Records shown>
★ ★ ★ ★

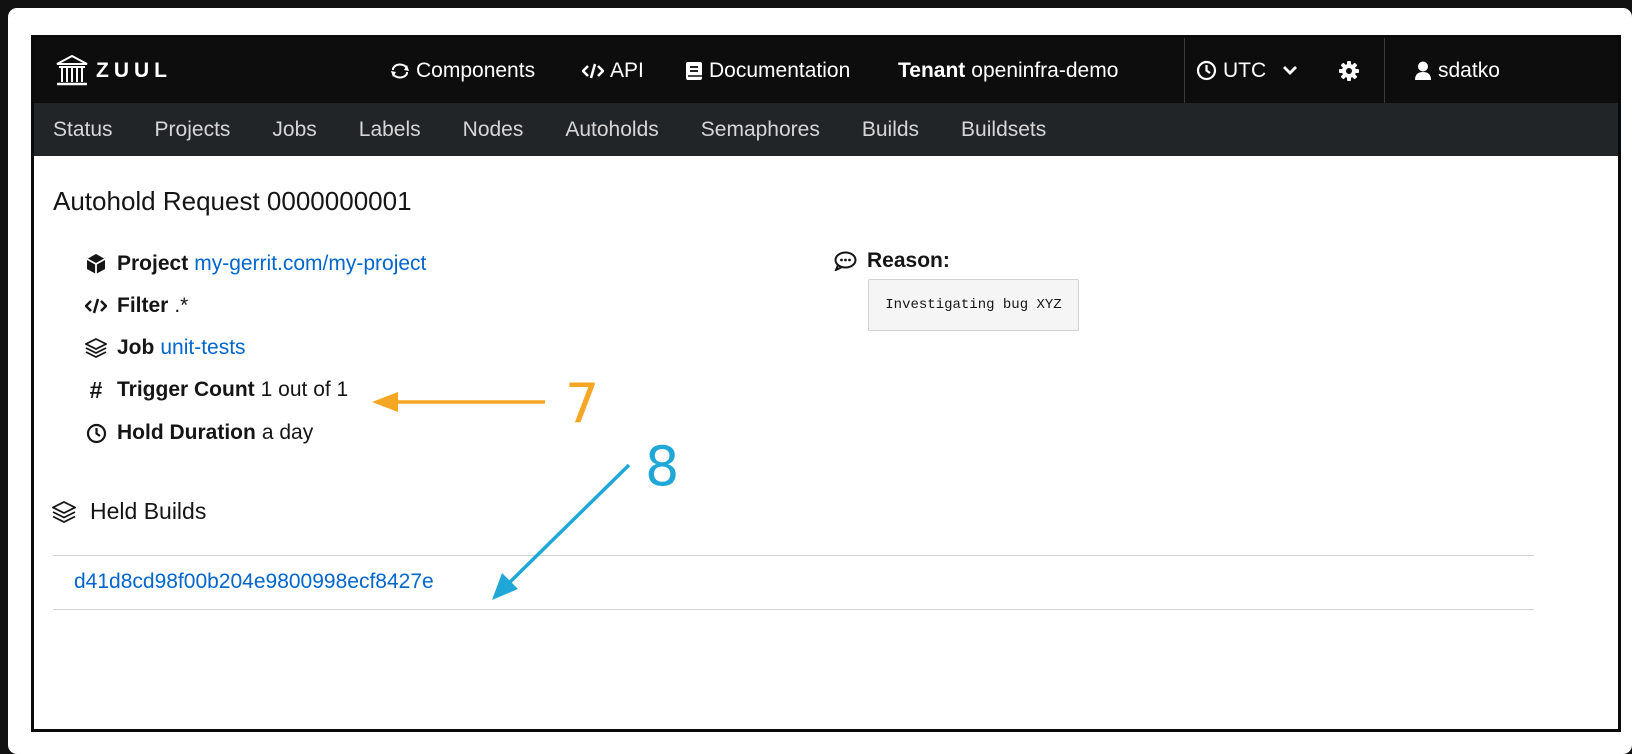  What do you see at coordinates (780, 70) in the screenshot?
I see `nav-documentation-label: Documentation` at bounding box center [780, 70].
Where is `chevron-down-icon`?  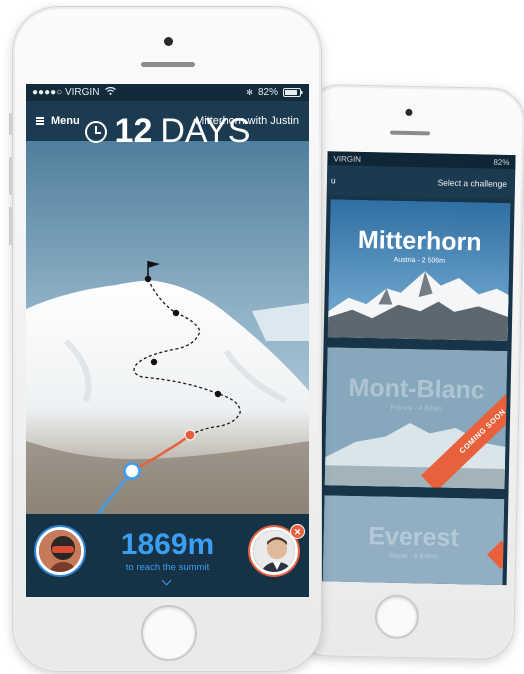 chevron-down-icon is located at coordinates (166, 580).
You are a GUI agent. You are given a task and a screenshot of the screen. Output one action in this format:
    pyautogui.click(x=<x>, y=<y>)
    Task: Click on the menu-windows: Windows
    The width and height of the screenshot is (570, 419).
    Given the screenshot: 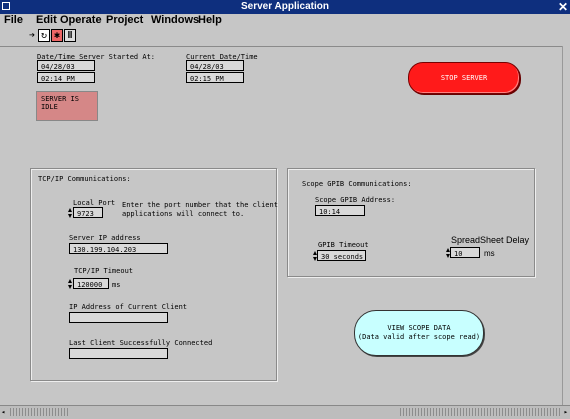 What is the action you would take?
    pyautogui.click(x=175, y=20)
    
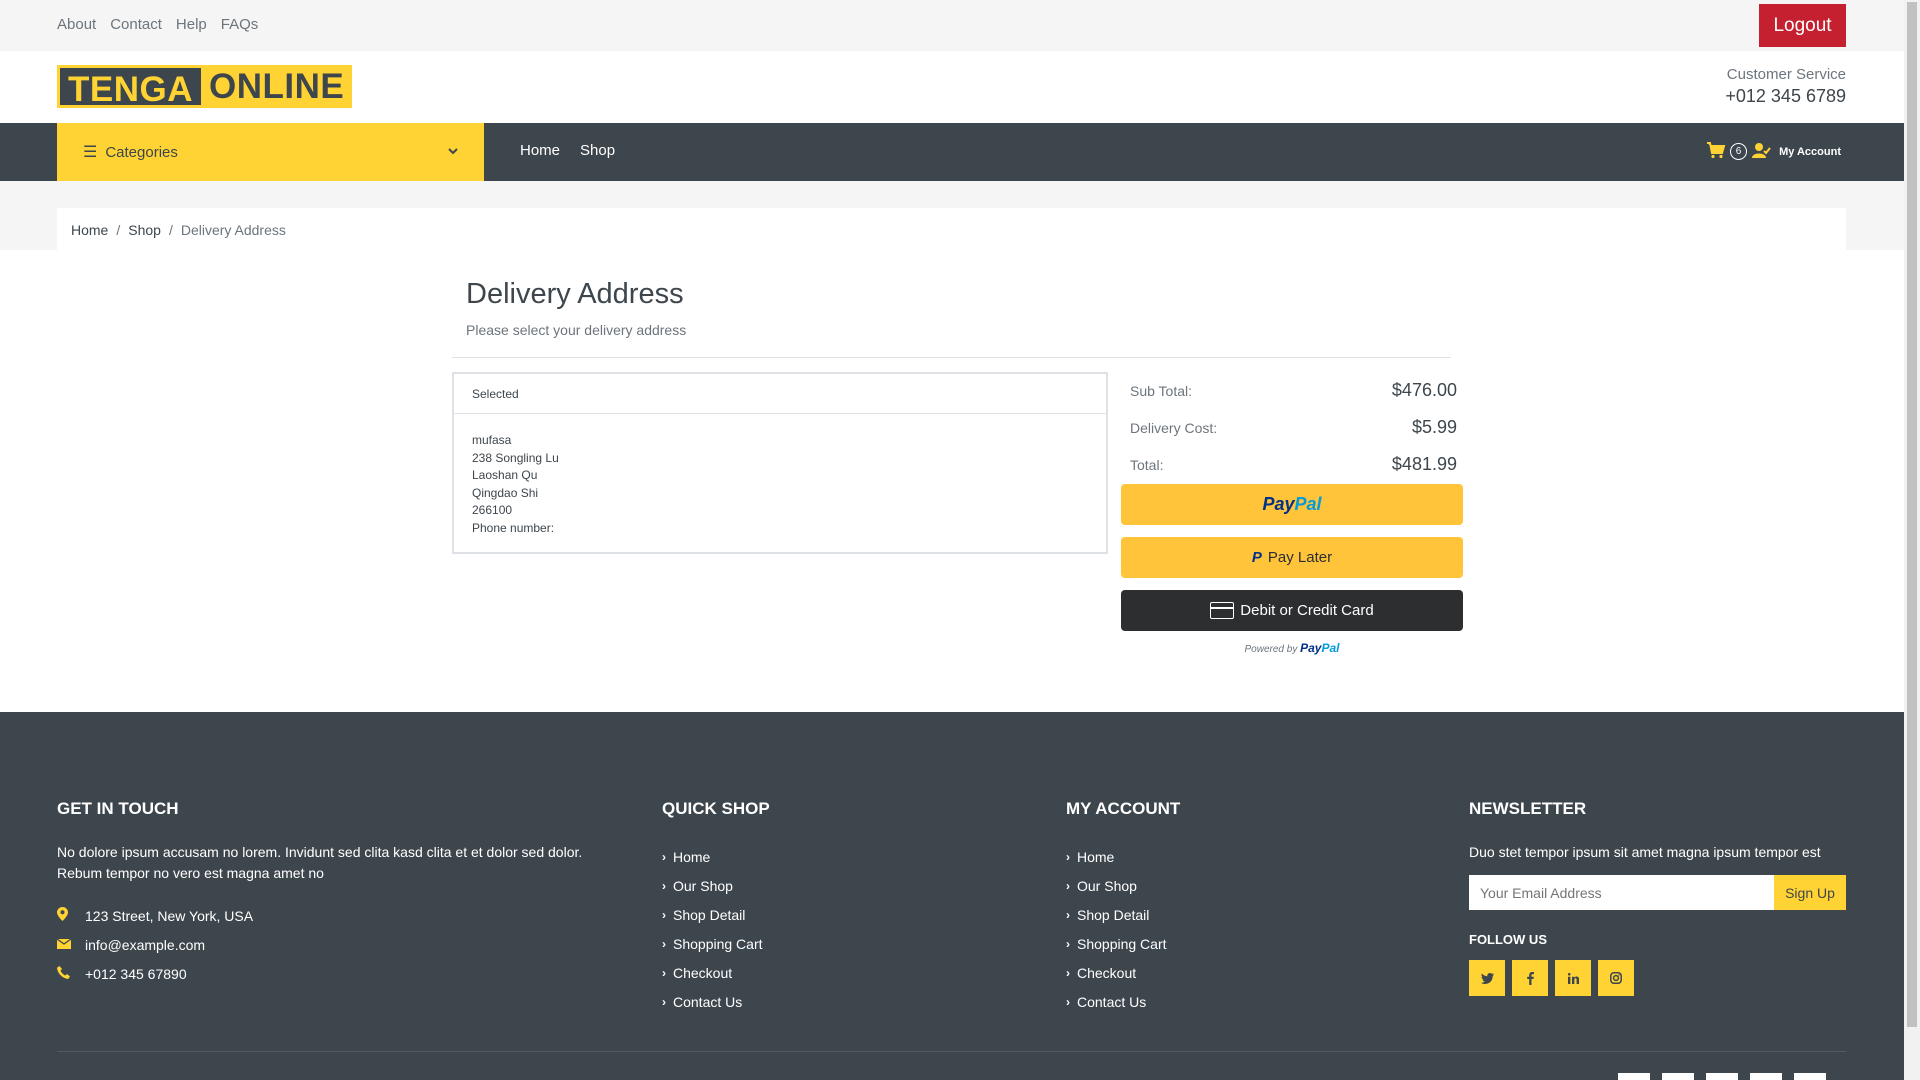  What do you see at coordinates (598, 150) in the screenshot?
I see `nav-link-shop: Shop` at bounding box center [598, 150].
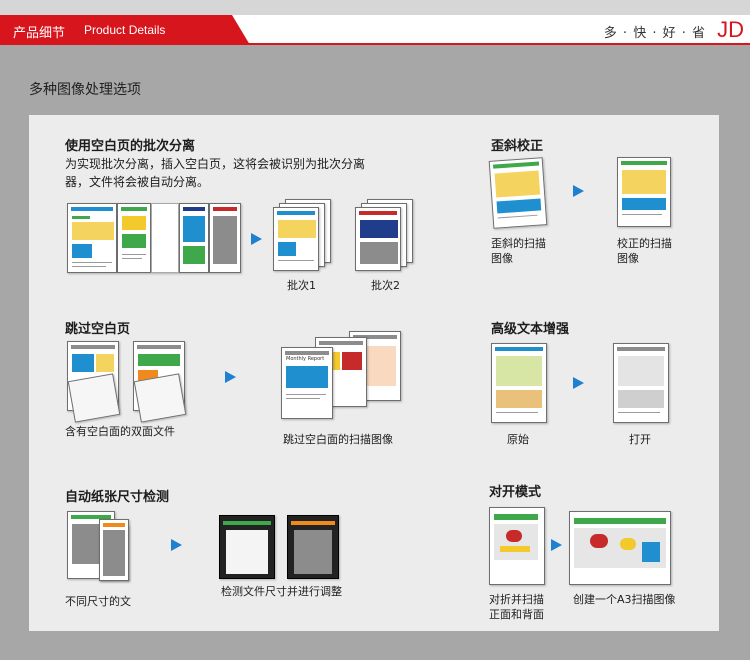  I want to click on deskew-after-doc, so click(644, 192).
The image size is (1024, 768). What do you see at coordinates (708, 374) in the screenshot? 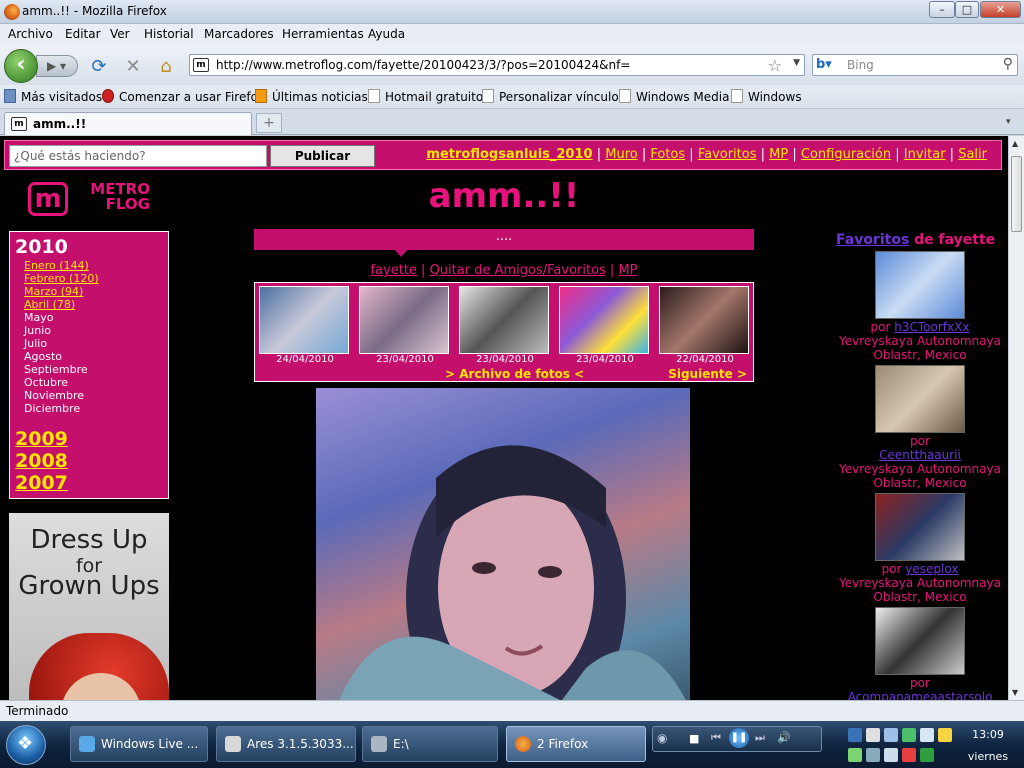
I see `siguiente-link: Siguiente >` at bounding box center [708, 374].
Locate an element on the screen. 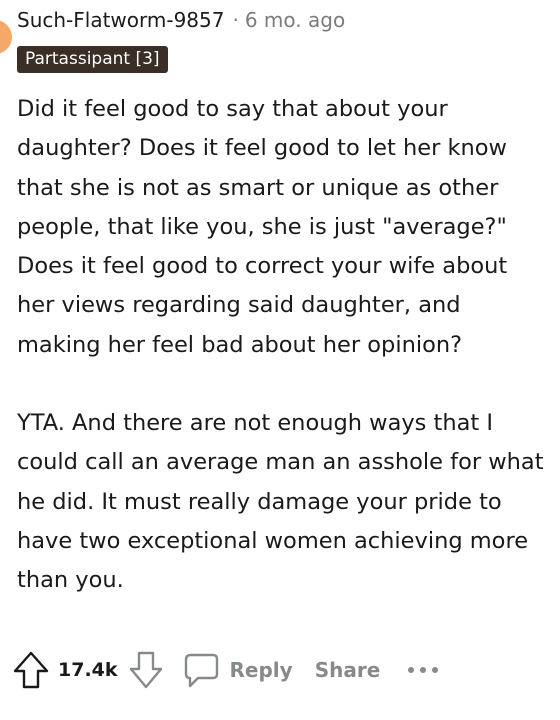 The height and width of the screenshot is (720, 560). vote-count: 17.4k is located at coordinates (88, 670).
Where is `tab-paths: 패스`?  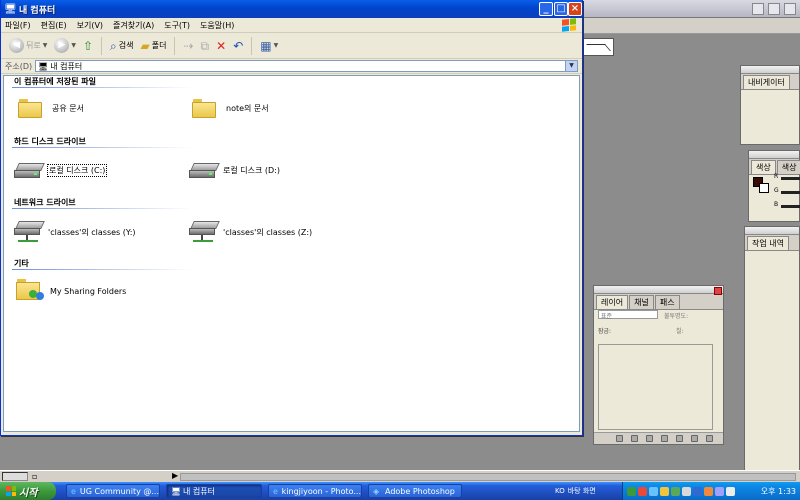
tab-paths: 패스 is located at coordinates (667, 302).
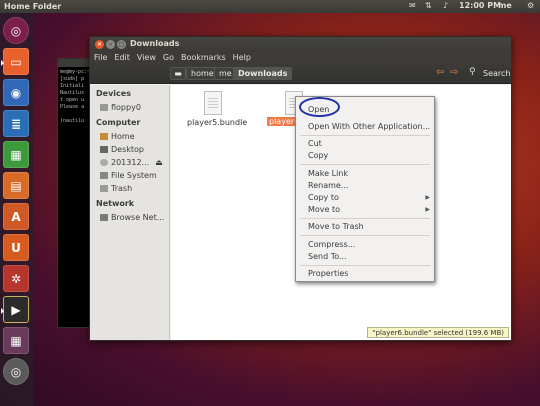 The width and height of the screenshot is (540, 406). Describe the element at coordinates (472, 72) in the screenshot. I see `search-icon: ⚲` at that location.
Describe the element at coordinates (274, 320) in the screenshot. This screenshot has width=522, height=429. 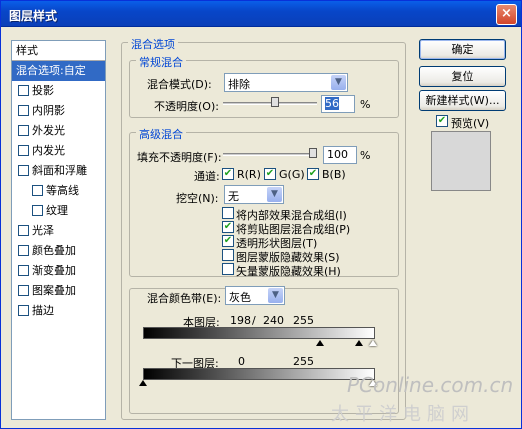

★ ★ ★ ★

Aim of the exercise> Please rewrite the stretch of records from "The image size" through "center [708, 374].", renaming "image size" to "screen resolution" and leaving everything else as it is. Leave the pictures out of your answer.

Written solution>
The screen resolution is (1024, 768). What do you see at coordinates (708, 374) in the screenshot? 
I see `siguiente-link: Siguiente >` at bounding box center [708, 374].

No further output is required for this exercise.